» Exercise inputs:
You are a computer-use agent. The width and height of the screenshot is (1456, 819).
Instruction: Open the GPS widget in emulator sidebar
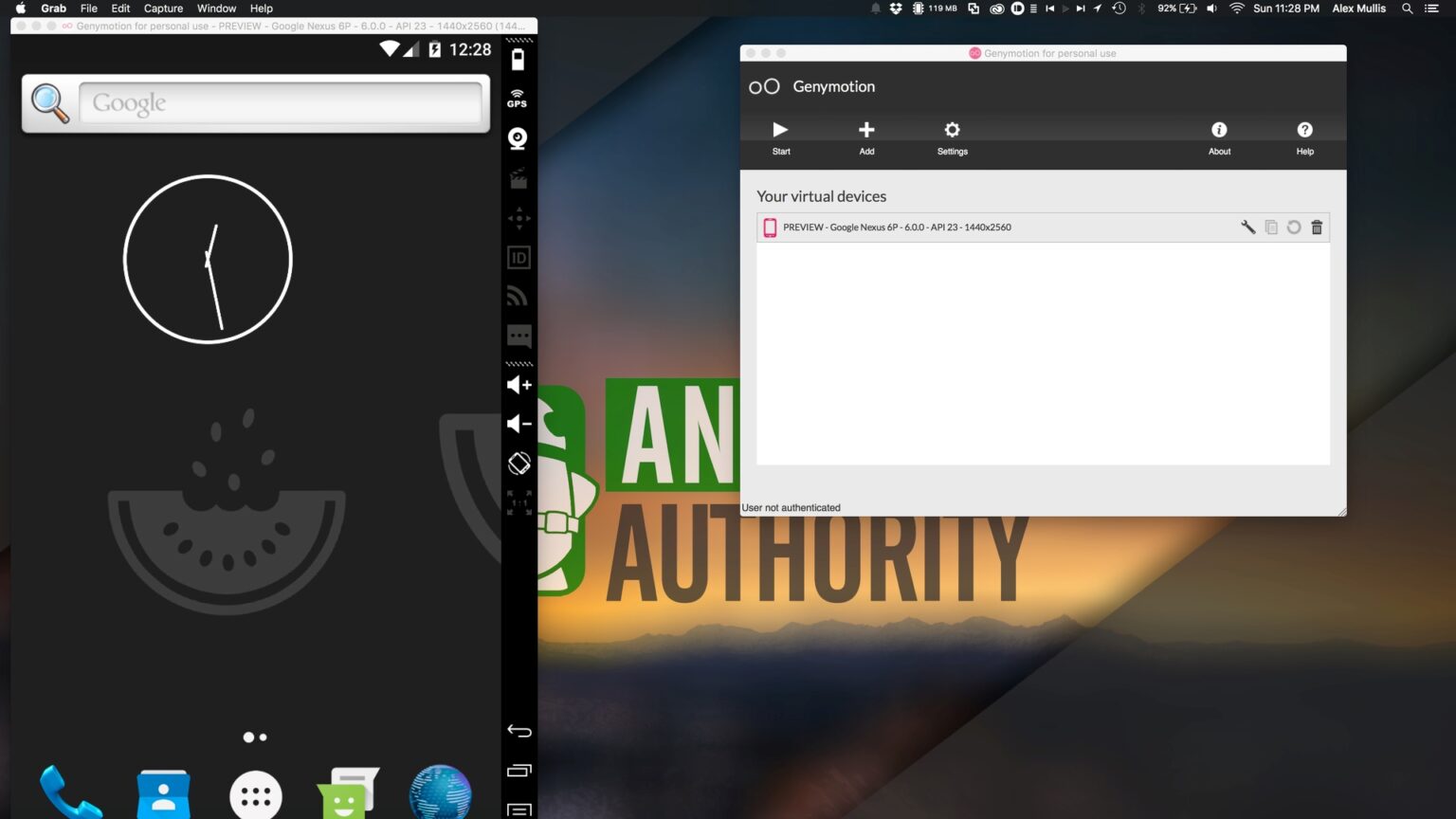coord(518,99)
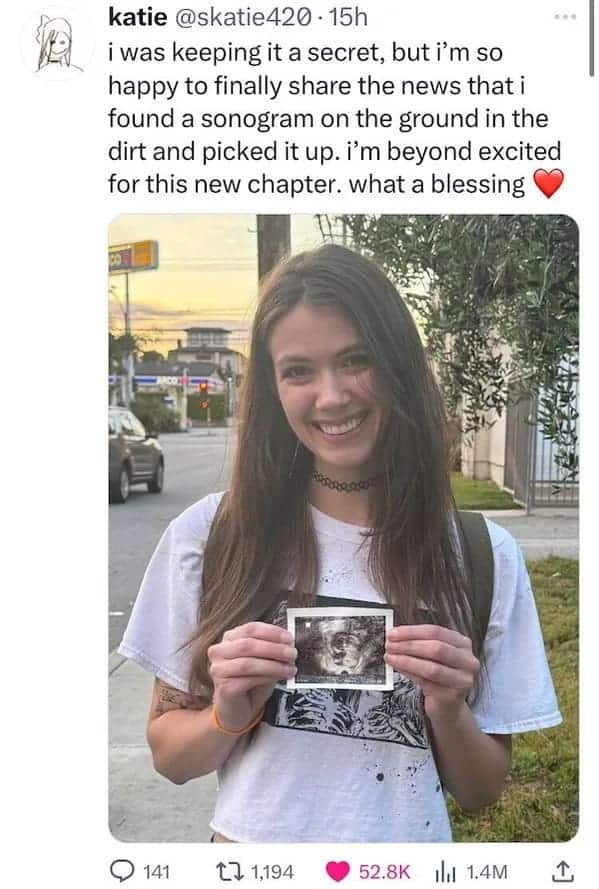
Task: Tap the repost arrows icon
Action: pyautogui.click(x=228, y=871)
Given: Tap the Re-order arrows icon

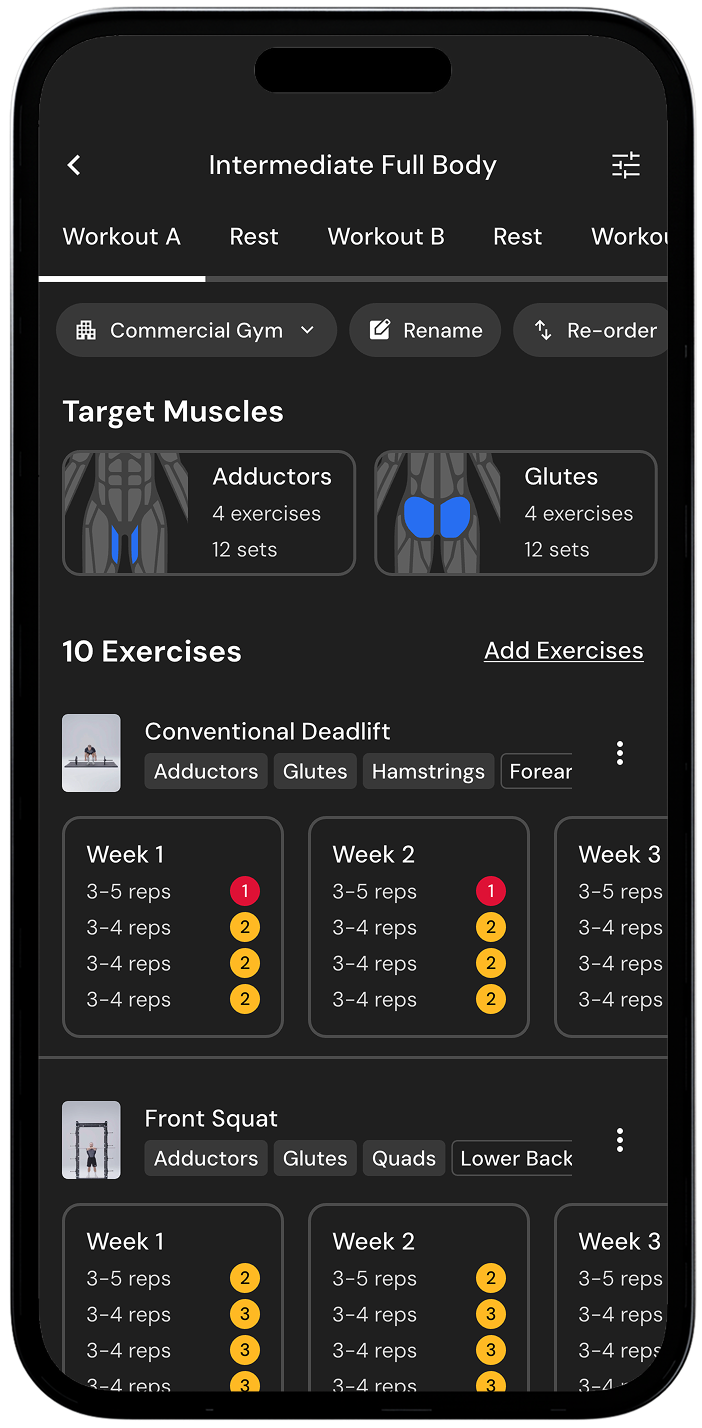Looking at the screenshot, I should 543,330.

» What you need to do: Restate word for word the lines from the one containing "Instruction: Open the" through the end of the material above, both included, and nothing besides; drop the pictures.

» Written response:
Instruction: Open the GPS widget in emulator sidebar
coord(518,99)
Task: Tap the repost arrows icon
Action: pyautogui.click(x=228, y=871)
Given: Tap the Re-order arrows icon

Looking at the screenshot, I should 543,330.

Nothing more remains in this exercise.